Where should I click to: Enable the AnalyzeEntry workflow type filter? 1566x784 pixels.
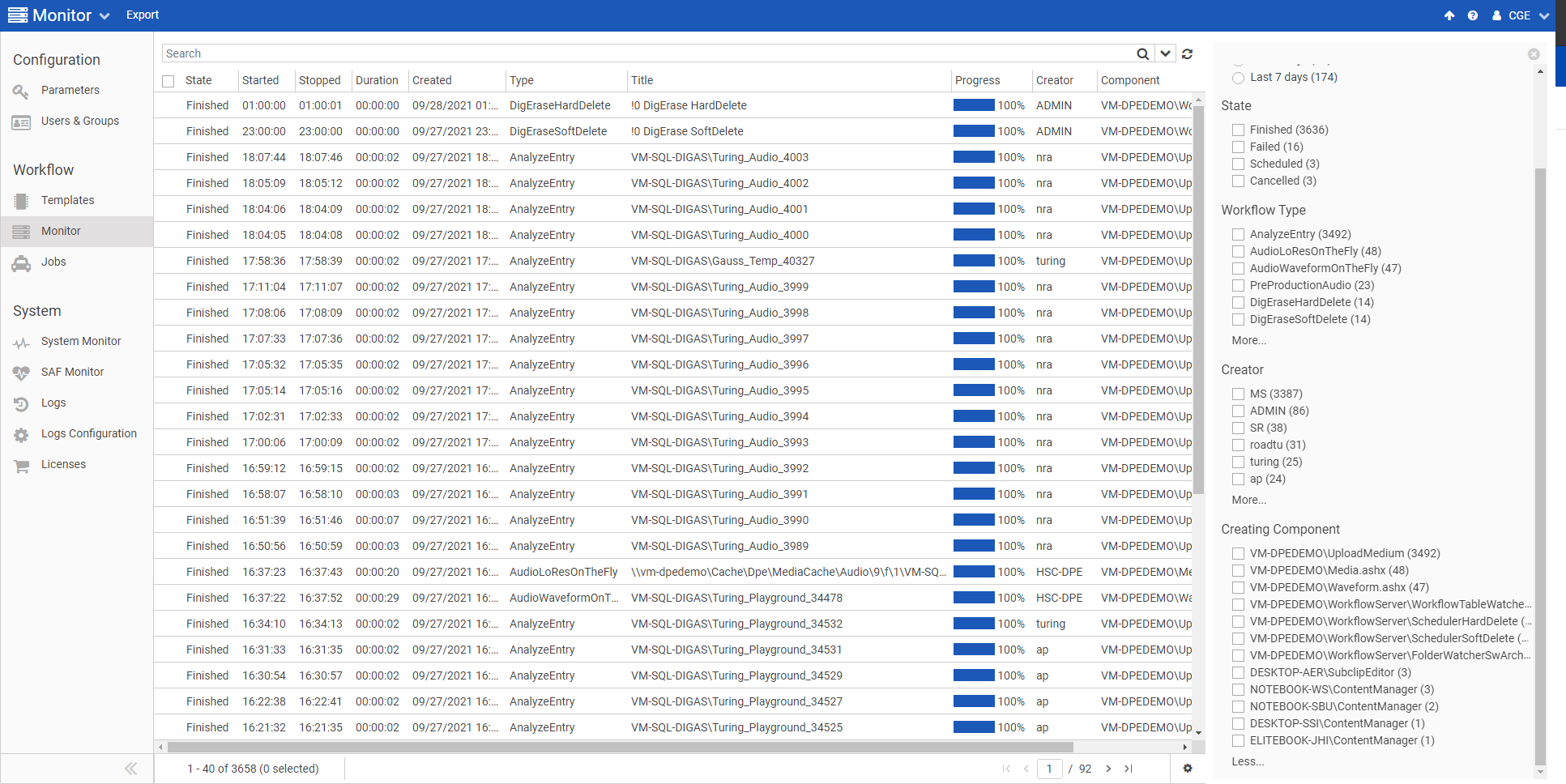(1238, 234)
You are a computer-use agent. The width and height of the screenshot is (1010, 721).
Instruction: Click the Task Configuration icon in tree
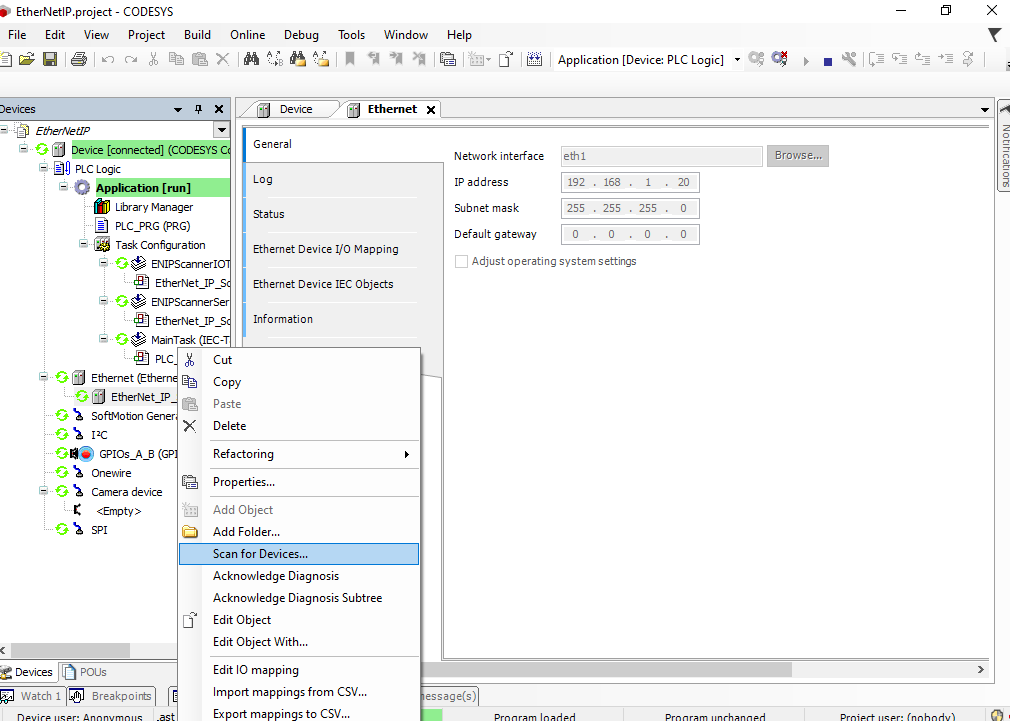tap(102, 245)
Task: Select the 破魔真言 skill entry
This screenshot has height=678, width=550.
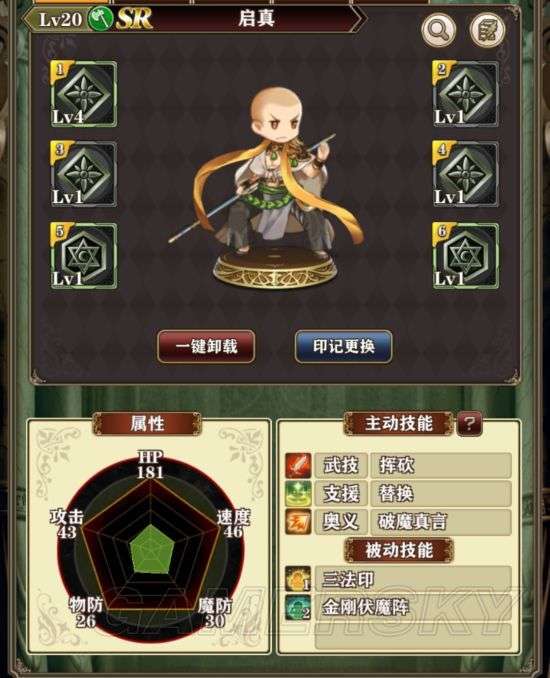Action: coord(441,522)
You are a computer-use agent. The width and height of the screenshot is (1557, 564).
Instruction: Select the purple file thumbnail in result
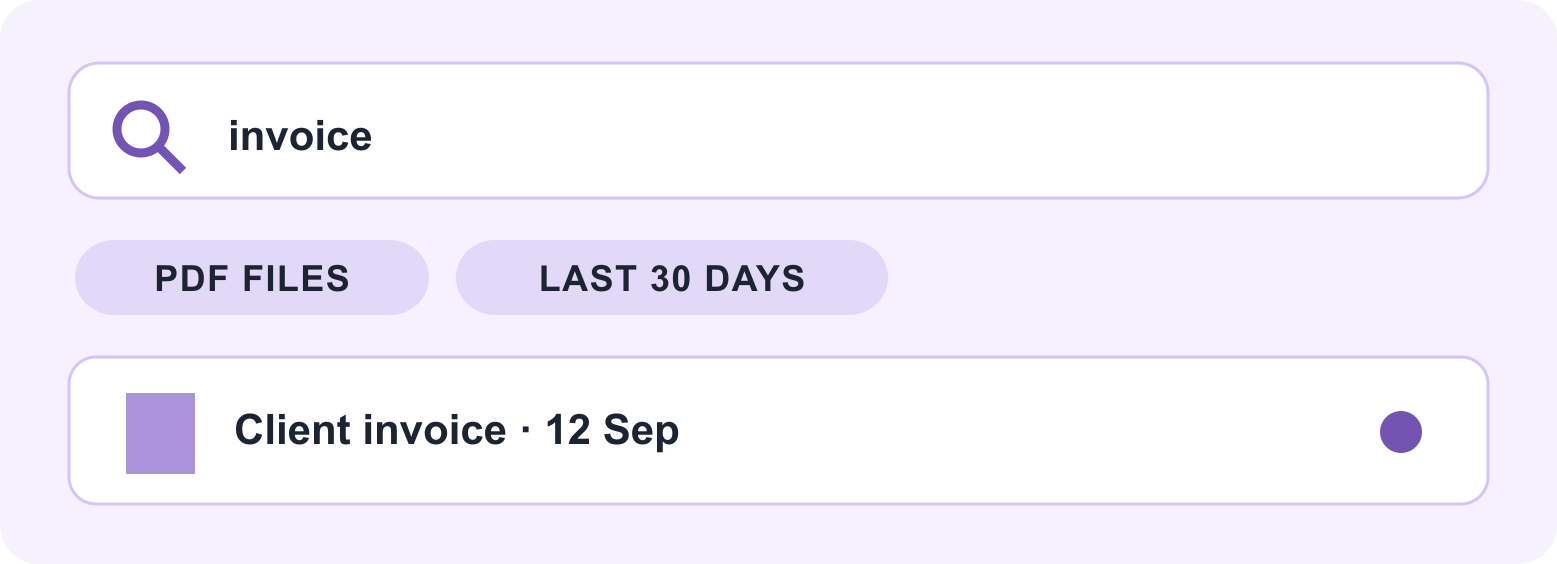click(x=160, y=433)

━━━

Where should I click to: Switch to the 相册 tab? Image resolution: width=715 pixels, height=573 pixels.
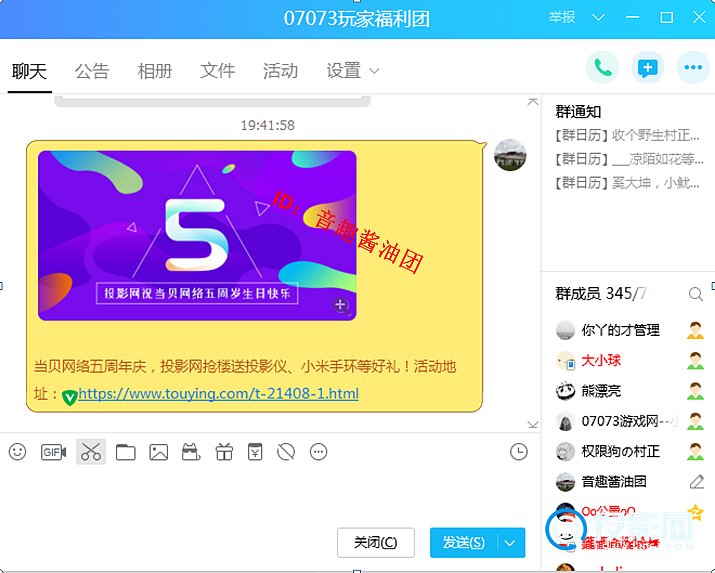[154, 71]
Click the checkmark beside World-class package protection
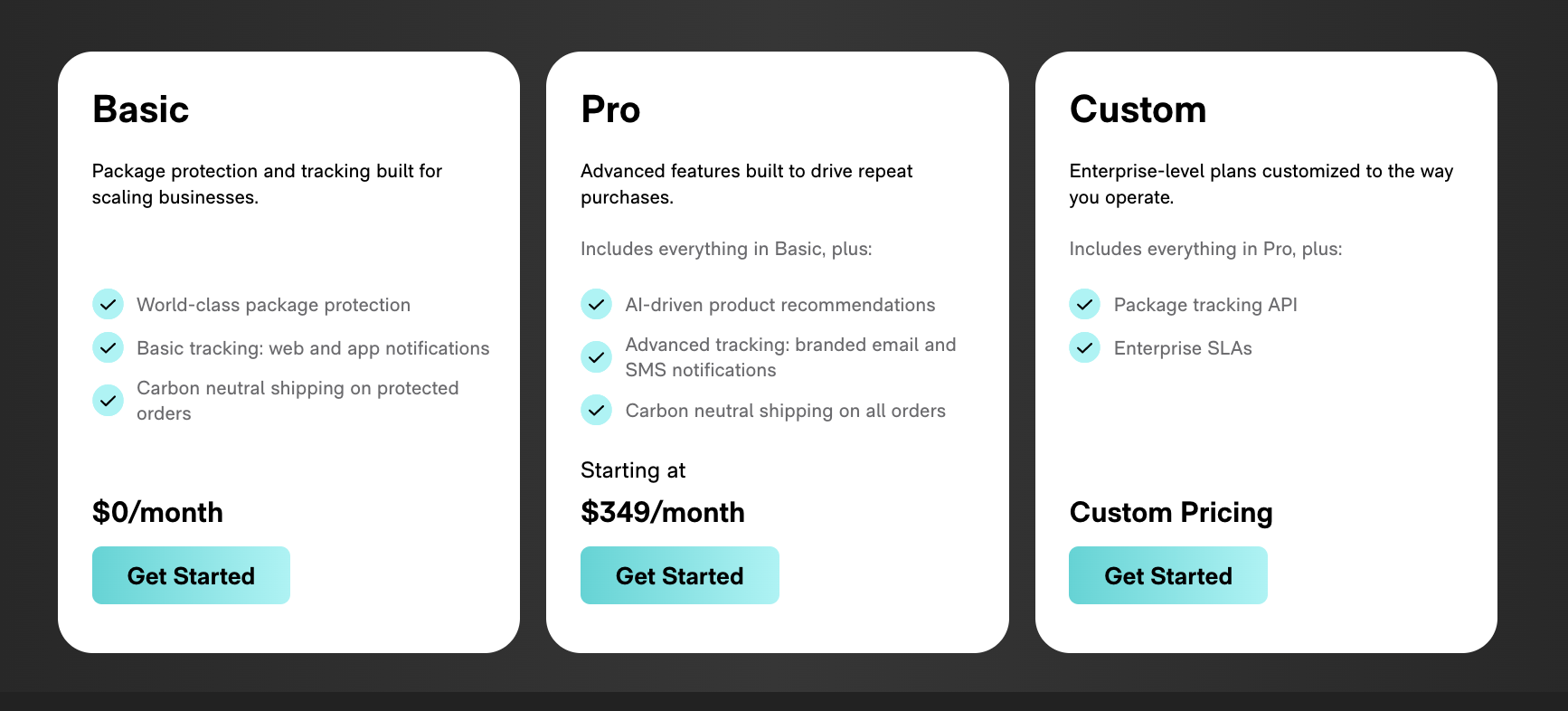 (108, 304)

━━━

**Instructions for the task**: Above is a listing; report how many of its lines include the word "agent", giving the number only.

**Written solution**: 2